** Task material follows **

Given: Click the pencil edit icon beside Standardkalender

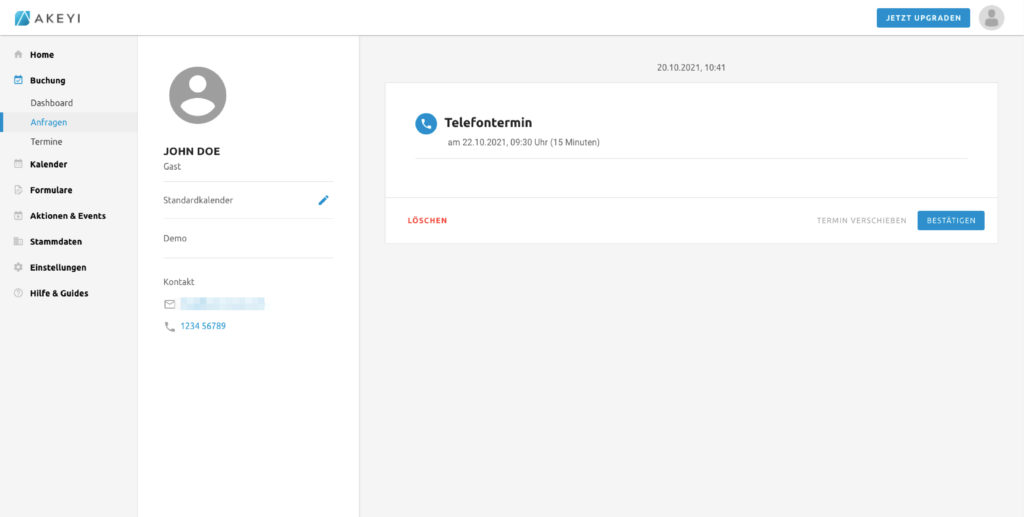Looking at the screenshot, I should pyautogui.click(x=323, y=200).
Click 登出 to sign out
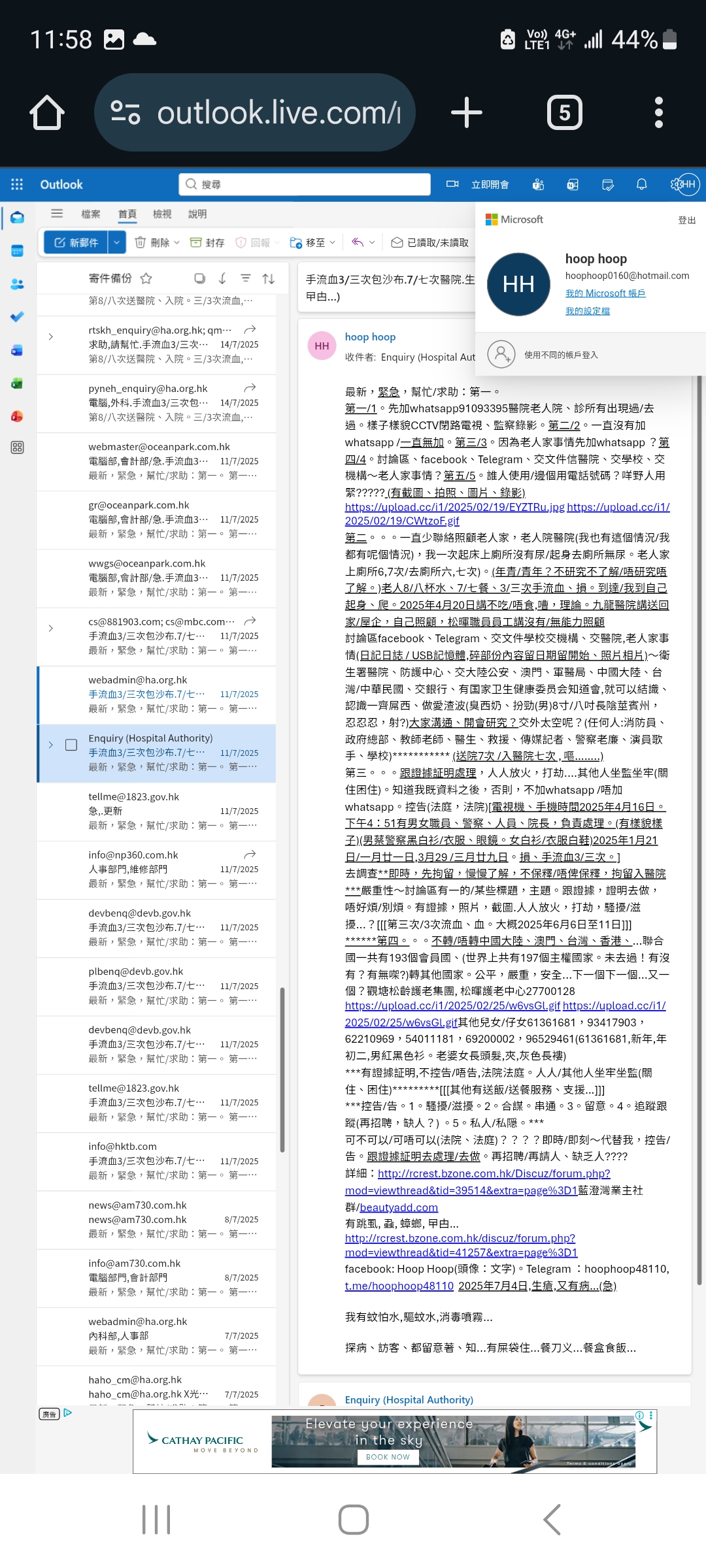The height and width of the screenshot is (1568, 706). pyautogui.click(x=686, y=220)
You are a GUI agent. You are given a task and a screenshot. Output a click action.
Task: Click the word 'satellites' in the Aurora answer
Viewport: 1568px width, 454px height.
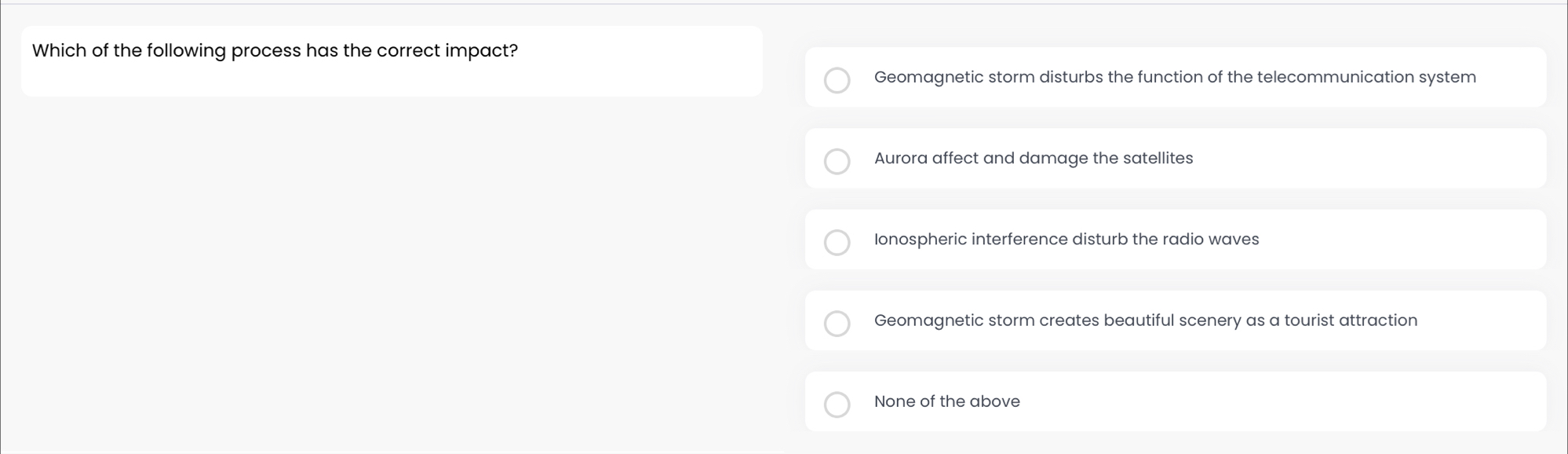1158,158
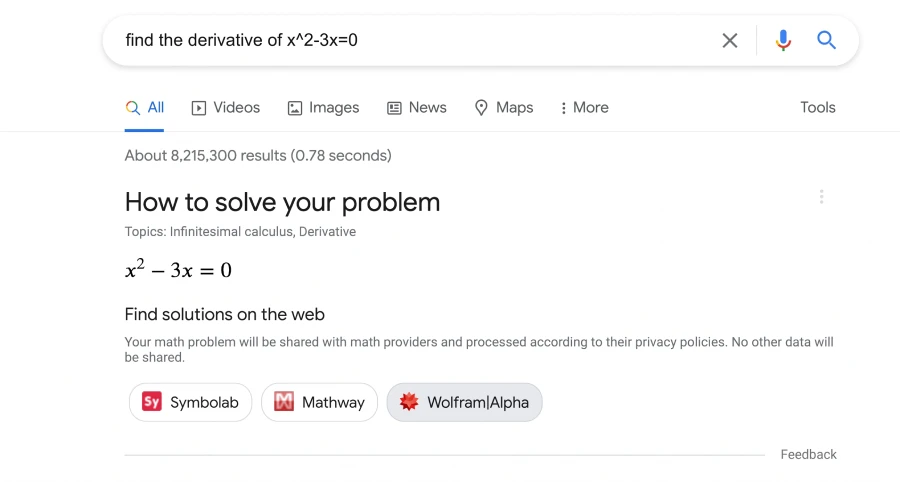The height and width of the screenshot is (482, 900).
Task: Solve with the Wolfram|Alpha button
Action: coord(464,402)
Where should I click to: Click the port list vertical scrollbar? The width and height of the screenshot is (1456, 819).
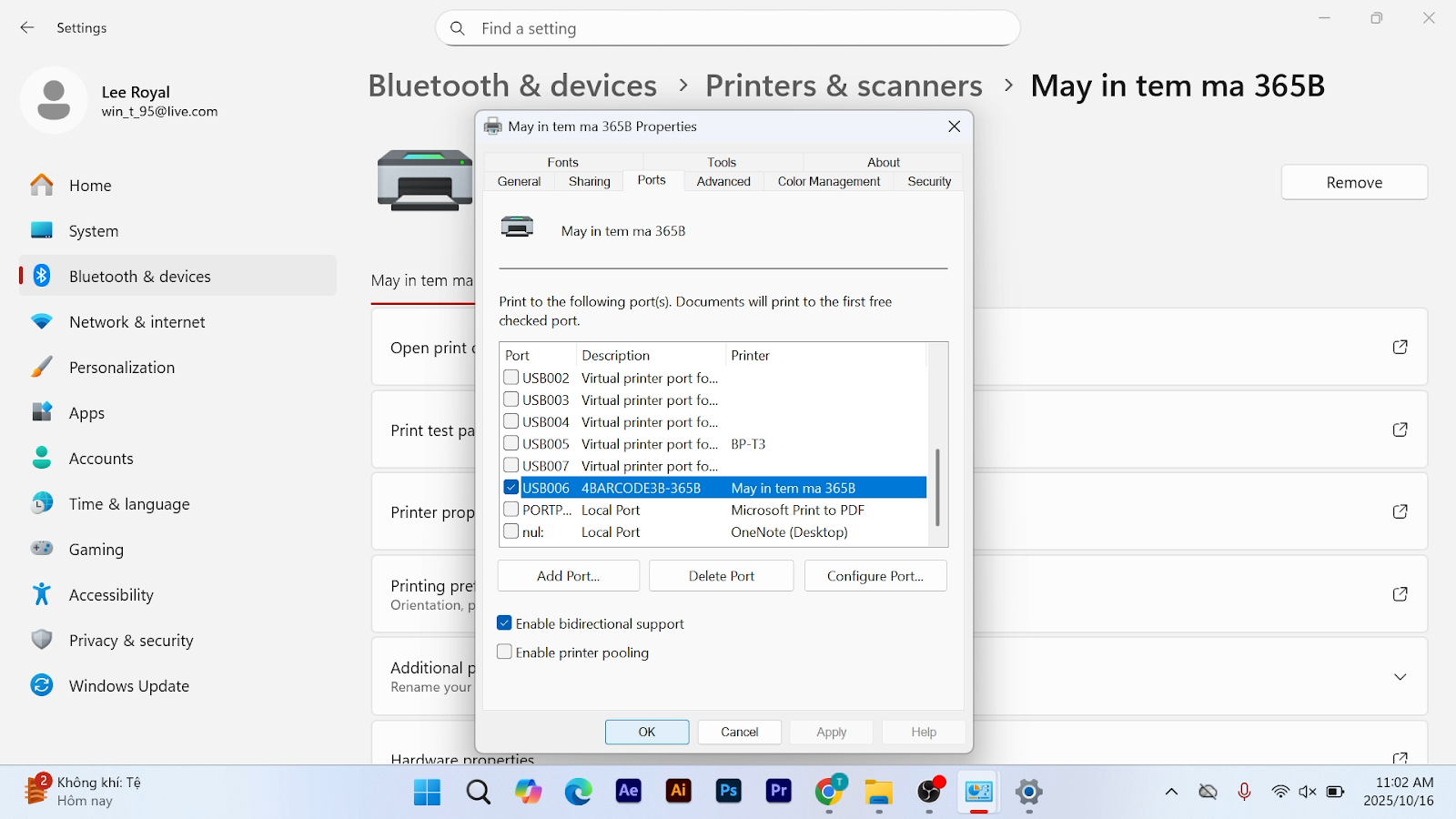pos(937,487)
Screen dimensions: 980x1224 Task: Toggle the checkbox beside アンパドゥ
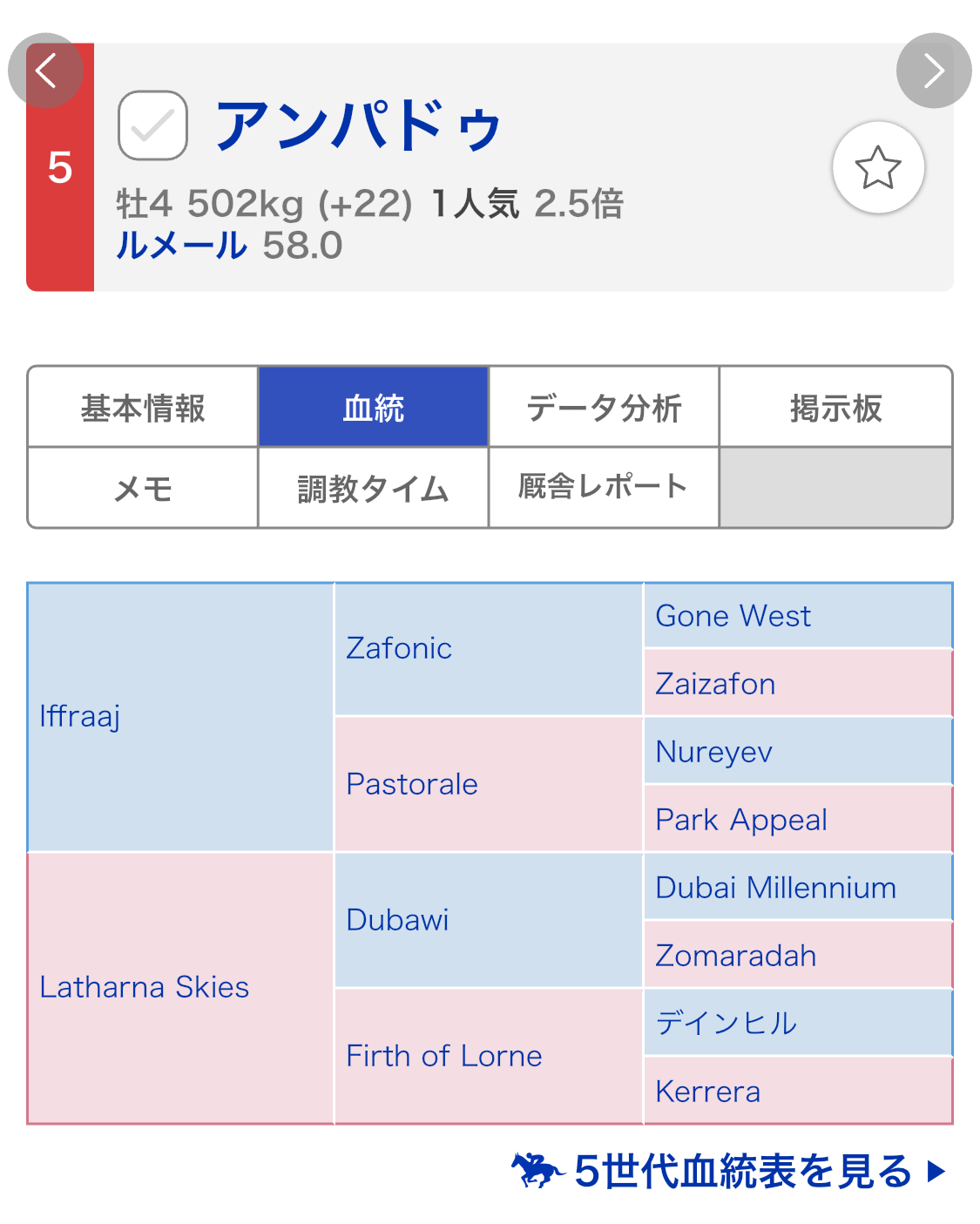(x=152, y=125)
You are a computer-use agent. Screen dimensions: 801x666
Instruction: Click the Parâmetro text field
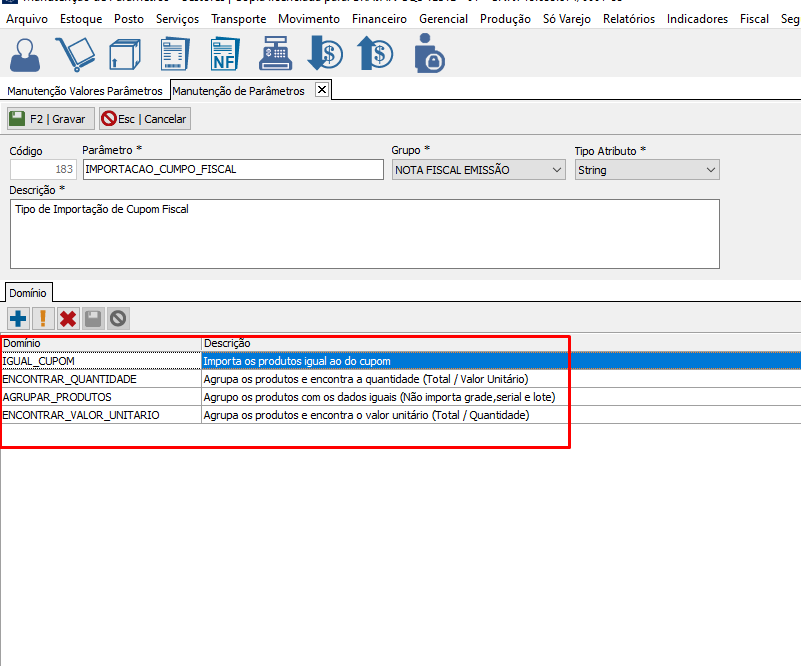[232, 170]
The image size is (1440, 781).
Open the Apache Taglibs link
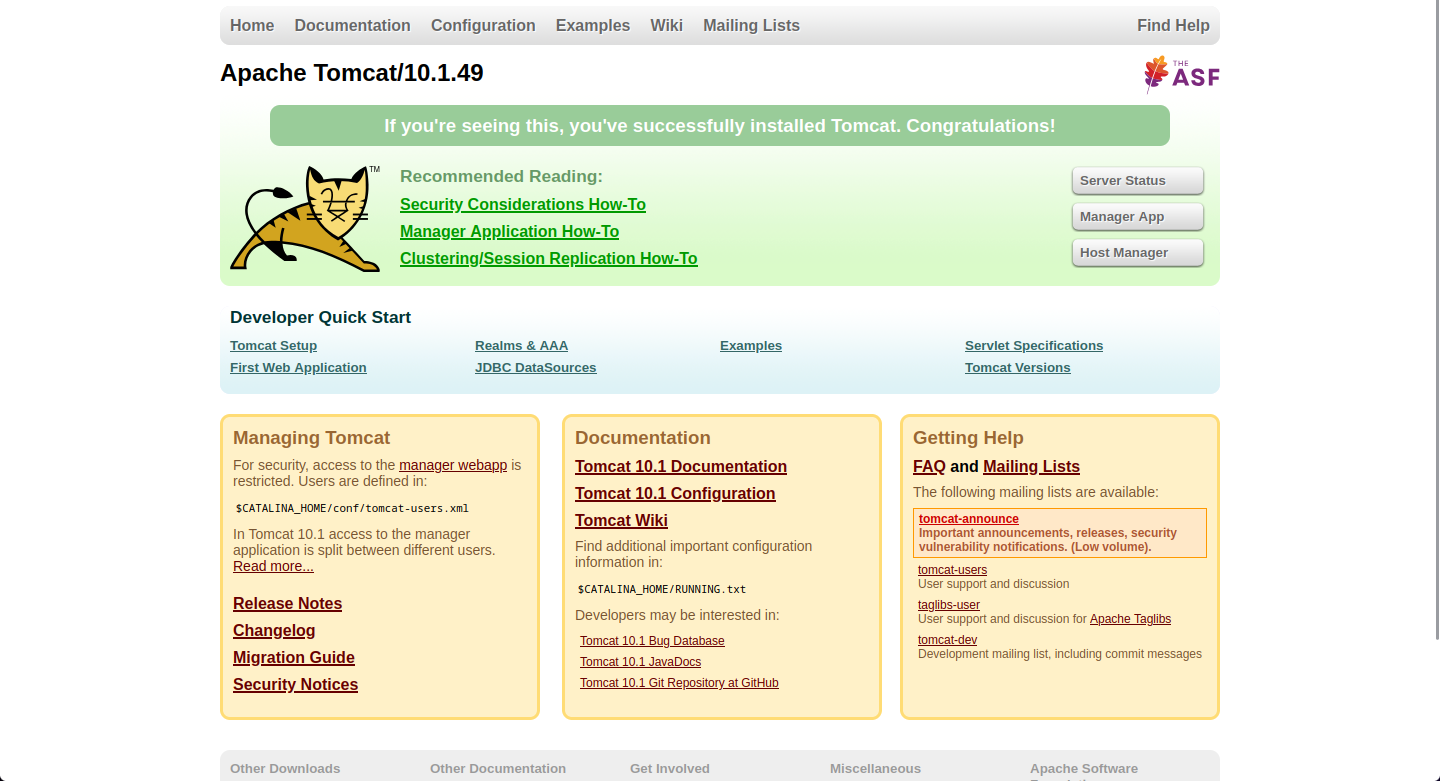(1130, 619)
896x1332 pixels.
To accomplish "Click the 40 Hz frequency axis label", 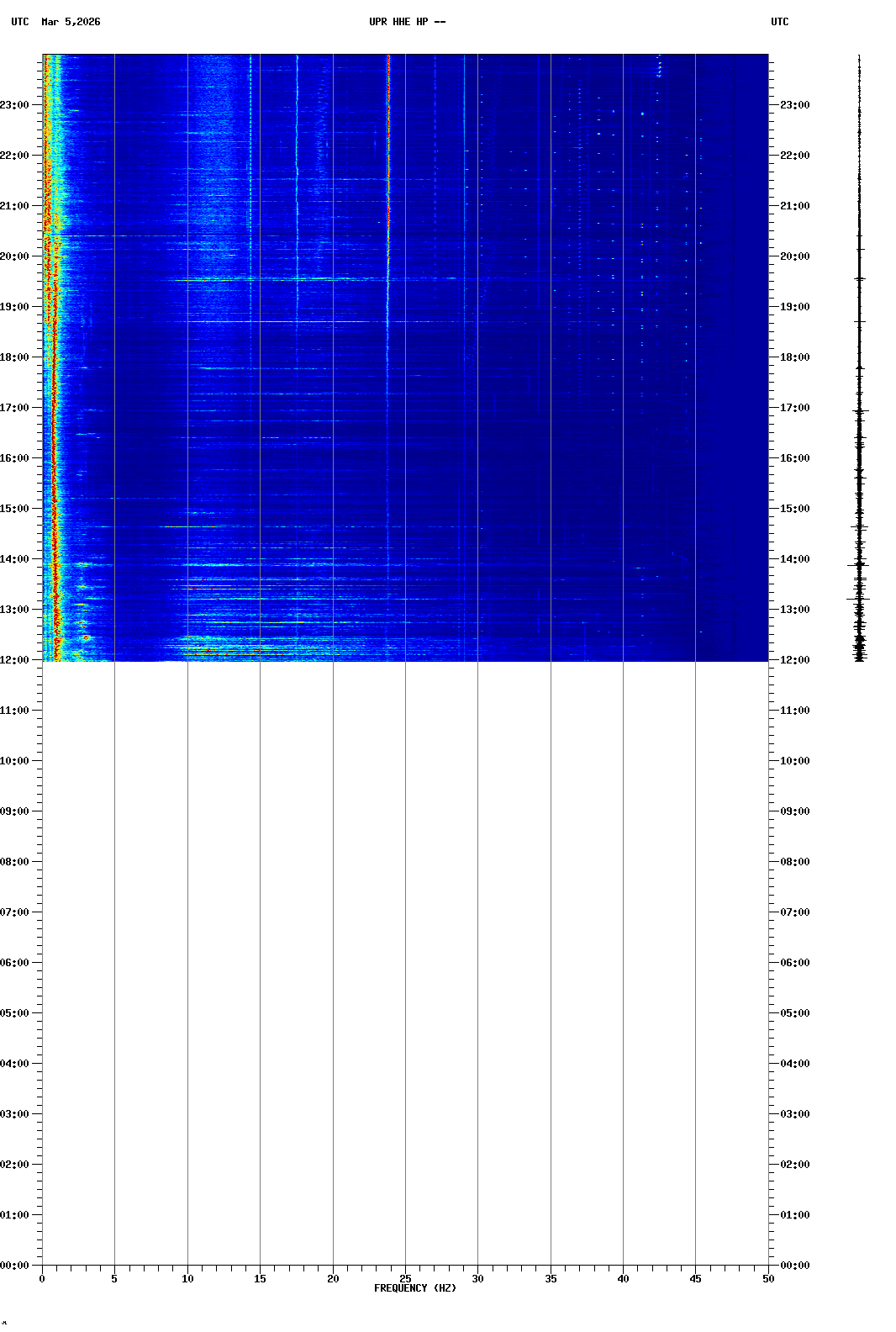I will click(623, 1279).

** End of Task material **

Work out how many lines of the preceding data contain the word "agent". Reply with that number only.

2